The results of our analysis will help frameworks understand their commonality and differences. It might allow them to align on some policy matters. But it is very unlikely that frameworks will align entirely as they are different for a reason. Diversity in policy at the detailed level is to be expected as frameworks are addressing the same policy issues in different ways to meet local variations in approaches to privacy, inclusion, risk, security, technology, and identity assurance. This diversity also means that undertaking many bilateral agreements between frameworks to achieve interoperability is likely to be an endless process; we need a more scalable approach.
We need to enable trust frameworks to interoperate, to communicate their value settings for specific characteristics as policy ‘criteria’ in a consistent way so that interoperability can be resolved, perhaps dynamically. To do this we have created the Open Criteria Exchange Tool (OCET) to allow policy criteria to be expressed and exchanged. OCET allows the communication of 15 areas of general policy rules and specific requirements for identity assurance as criteria: the values acceptable for a particular policy characteristic. OCET can be used in ‘static’ decision processes to explore policy criteria alignment and in ‘dynamic’ decision processes where policy criteria interoperability decisions are made ‘on the fly’.

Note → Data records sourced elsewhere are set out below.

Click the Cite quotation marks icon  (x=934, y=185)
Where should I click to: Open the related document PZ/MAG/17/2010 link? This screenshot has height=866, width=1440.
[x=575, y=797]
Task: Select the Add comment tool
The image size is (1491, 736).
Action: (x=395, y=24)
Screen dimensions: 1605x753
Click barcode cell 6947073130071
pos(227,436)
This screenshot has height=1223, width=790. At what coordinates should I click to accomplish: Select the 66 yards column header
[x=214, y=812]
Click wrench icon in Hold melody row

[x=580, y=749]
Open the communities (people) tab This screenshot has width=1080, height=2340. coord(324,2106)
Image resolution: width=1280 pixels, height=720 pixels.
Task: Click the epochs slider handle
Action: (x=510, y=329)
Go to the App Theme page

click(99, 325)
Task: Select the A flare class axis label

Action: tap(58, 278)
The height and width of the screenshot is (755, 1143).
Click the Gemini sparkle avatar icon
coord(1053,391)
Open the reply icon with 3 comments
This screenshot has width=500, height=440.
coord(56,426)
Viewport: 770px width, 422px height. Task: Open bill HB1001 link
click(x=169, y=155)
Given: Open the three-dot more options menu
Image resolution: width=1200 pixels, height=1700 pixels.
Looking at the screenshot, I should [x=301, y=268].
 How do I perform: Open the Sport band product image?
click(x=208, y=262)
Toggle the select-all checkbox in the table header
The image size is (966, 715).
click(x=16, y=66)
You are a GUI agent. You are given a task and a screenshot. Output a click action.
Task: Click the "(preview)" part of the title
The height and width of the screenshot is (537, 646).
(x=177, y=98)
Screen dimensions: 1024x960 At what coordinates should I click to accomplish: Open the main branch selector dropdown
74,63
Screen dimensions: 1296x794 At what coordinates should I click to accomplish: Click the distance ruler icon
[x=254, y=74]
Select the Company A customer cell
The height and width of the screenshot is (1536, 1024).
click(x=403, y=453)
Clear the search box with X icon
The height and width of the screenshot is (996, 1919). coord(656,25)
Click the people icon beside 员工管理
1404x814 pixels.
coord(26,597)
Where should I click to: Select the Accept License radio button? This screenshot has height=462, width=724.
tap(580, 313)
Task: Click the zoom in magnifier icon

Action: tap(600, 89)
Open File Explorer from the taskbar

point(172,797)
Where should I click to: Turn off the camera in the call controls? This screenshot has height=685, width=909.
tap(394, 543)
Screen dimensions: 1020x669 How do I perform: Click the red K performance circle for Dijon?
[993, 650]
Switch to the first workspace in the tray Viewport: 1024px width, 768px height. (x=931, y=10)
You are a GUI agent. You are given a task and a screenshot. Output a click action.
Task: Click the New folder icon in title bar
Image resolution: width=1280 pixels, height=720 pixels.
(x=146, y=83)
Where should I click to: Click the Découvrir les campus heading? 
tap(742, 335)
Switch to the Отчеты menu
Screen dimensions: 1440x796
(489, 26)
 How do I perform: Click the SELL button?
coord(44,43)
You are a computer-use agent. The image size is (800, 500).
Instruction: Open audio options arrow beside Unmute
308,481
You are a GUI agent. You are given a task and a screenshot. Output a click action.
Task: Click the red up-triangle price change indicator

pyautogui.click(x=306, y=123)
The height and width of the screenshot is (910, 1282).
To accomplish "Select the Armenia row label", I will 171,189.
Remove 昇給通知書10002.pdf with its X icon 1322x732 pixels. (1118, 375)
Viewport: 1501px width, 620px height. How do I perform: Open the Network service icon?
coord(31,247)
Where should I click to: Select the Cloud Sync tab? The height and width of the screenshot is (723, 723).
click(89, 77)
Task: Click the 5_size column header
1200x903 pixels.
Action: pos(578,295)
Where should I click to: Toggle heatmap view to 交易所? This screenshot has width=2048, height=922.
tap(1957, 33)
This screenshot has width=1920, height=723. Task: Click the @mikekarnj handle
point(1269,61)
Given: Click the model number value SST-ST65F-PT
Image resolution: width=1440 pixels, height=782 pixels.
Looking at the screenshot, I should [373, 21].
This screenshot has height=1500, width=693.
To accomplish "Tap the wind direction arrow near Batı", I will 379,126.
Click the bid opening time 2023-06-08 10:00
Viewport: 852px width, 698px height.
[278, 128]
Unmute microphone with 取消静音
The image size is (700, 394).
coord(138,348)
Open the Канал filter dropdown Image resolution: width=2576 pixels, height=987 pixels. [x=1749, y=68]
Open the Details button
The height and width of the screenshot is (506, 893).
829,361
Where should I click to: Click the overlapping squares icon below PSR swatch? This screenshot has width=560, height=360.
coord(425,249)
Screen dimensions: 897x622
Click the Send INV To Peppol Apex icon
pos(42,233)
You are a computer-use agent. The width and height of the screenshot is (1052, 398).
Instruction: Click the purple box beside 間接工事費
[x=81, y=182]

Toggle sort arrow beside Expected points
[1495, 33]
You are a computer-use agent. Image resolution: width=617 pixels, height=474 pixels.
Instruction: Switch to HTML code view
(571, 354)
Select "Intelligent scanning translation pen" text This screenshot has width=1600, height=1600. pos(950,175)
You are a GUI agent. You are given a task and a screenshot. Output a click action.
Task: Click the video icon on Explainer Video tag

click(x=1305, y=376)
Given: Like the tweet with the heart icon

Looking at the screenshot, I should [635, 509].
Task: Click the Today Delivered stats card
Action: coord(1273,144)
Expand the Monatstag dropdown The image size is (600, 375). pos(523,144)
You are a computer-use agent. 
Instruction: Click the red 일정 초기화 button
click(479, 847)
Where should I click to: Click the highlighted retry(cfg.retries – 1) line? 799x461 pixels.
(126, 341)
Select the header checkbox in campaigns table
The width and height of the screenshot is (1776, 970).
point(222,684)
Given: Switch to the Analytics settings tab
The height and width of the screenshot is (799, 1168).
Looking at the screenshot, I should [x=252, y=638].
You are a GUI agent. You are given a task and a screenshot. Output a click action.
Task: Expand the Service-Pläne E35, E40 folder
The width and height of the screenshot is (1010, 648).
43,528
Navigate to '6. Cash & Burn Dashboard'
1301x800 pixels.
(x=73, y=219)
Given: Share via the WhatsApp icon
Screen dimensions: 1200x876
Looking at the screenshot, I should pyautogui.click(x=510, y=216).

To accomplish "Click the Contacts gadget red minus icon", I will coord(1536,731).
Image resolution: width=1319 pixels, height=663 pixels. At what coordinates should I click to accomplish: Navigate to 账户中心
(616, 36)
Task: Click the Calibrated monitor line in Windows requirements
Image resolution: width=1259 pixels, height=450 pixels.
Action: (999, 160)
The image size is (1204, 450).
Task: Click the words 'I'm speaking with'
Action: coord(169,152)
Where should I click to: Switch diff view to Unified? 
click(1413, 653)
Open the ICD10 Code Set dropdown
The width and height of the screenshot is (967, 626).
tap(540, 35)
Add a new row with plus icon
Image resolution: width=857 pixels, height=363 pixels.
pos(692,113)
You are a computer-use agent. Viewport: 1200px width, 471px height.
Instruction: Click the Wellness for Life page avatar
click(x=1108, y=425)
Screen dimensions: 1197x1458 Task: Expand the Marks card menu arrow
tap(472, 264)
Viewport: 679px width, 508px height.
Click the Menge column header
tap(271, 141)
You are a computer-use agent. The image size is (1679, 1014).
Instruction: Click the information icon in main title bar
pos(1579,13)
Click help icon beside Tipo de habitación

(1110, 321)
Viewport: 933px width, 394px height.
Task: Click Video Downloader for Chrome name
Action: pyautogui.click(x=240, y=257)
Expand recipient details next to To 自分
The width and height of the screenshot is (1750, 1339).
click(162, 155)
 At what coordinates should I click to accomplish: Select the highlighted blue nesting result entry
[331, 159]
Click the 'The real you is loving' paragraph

OCET will enable the creation of ‘roaming wallets’; Smart Wallets that can operate in more than one framework through assessment of their conformance to the policy criteria of the destination framework they have roamed into.
Frameworks generally refer to one or more of 5 ‘golden credentials’ in their identity assurance models: National IDs, Passports, Driving Licenses, Bank Account and Telco account. The proofing processing in their identity assurance models also leverage common methods such as document scanning and selfie cross match, but the detail on how these methods is executed are different within each framework. We have identified several areas of standardization that would enable better interoperability assessment, namely in the areas of credential formats and methods for validation and verification.
OCET enables parties to pose and answer the following four questions to achieve interoperability:
- Does a wallet have this right policy criteria to meet my requirements?
- Does a credential have the right policy criteria to meet my requirements?
- Can a wallet derive an attribute I need? (e.g., Over 18)
- Can a wallet derive a level of assurance I need?
Our creation of the OCET is still at an early stage, but we already see that it could offer enormous value in achieving interoperability of Digital ID on a global scale, enabling OIX’s vision of allowing users to have a reusable Digital ID that works anywhere around the globe.
The OIX working group on global interoperability will continue. We will test the value of OCET with trust frameworks and other parties through desk top examination of the policy criteria requirements for some specific use cases.